WHAT IS BEING ASKED: Locate every line in the material below that contains the string "latitude" and copy each such line.

SUPPLIED DATA:
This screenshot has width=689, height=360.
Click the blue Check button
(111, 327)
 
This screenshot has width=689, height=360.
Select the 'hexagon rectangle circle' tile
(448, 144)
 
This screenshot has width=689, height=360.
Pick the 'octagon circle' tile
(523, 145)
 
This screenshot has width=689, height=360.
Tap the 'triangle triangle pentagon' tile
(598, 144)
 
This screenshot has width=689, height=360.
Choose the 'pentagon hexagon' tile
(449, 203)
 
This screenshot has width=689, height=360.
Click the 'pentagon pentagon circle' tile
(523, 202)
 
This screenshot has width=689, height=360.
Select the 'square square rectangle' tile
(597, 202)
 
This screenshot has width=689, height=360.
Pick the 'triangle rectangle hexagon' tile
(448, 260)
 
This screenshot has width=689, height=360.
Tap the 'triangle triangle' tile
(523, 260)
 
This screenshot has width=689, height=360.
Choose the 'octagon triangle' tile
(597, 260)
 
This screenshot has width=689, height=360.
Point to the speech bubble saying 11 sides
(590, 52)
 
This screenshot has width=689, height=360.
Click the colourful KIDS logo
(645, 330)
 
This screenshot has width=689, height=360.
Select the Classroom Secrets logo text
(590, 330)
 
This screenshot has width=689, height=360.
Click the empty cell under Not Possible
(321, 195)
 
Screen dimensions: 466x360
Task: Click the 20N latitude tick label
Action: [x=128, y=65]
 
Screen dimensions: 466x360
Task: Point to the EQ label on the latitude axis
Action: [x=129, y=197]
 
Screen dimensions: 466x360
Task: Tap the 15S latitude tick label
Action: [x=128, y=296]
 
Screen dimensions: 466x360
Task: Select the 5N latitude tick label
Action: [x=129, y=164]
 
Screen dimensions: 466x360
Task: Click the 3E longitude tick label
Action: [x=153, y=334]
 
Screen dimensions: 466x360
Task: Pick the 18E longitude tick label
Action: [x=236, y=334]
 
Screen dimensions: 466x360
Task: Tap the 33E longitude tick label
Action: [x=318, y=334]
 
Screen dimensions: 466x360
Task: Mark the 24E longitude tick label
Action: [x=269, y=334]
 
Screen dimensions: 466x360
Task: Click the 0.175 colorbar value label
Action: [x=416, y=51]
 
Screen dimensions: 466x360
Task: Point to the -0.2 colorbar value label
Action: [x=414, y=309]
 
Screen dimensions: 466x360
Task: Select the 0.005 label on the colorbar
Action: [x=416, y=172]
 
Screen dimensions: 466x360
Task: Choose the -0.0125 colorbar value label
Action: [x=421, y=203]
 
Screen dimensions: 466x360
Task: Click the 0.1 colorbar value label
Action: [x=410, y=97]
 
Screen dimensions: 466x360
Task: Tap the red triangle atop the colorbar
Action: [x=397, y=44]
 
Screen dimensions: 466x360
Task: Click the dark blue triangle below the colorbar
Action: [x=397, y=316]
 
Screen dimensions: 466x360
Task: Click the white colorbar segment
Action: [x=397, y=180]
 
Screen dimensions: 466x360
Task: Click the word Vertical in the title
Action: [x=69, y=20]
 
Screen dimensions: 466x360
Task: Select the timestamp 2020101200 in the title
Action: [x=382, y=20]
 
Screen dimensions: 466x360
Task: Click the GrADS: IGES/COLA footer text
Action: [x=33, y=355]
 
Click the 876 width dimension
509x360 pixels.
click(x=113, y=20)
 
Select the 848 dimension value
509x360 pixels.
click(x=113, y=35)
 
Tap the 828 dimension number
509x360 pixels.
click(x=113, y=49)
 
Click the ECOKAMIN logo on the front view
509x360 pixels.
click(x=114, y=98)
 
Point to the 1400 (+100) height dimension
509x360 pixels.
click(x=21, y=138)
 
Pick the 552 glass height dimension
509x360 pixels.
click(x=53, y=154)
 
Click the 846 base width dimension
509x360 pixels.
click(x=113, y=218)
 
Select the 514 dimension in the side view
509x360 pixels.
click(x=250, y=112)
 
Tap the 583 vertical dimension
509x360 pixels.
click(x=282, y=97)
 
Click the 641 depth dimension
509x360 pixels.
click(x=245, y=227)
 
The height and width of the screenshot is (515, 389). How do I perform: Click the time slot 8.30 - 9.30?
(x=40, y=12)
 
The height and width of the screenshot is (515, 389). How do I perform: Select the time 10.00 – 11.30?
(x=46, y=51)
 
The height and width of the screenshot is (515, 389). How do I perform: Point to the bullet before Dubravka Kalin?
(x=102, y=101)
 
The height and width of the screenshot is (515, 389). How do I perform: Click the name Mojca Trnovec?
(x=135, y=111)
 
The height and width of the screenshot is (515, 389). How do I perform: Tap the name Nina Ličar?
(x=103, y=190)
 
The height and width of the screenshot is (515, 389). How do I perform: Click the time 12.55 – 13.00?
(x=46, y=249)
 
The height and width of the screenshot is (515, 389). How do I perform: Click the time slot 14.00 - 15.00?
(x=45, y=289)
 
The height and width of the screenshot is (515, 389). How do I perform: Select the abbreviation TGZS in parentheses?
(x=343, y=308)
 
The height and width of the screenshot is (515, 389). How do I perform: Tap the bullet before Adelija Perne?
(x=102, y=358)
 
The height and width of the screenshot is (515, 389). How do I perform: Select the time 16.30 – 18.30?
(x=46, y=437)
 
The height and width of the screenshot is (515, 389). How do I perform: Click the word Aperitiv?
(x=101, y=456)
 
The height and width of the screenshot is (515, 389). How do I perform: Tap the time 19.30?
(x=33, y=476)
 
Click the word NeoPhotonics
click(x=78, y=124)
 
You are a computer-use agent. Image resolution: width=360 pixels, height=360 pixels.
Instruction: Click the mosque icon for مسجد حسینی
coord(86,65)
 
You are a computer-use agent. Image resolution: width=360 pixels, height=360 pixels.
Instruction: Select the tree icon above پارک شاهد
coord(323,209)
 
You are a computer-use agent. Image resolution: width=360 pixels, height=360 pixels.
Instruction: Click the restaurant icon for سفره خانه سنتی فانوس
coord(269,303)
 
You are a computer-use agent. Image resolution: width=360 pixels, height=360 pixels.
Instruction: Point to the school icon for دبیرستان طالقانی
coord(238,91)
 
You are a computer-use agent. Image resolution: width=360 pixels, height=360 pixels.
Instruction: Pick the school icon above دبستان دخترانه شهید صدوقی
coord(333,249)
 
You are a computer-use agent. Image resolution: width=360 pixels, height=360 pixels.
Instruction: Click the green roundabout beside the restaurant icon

COMPLETED TASK:
Task: Click the 20N latitude tick label
Task: Point to the EQ label on the latitude axis
Task: Tap the 15S latitude tick label
Task: Select the 5N latitude tick label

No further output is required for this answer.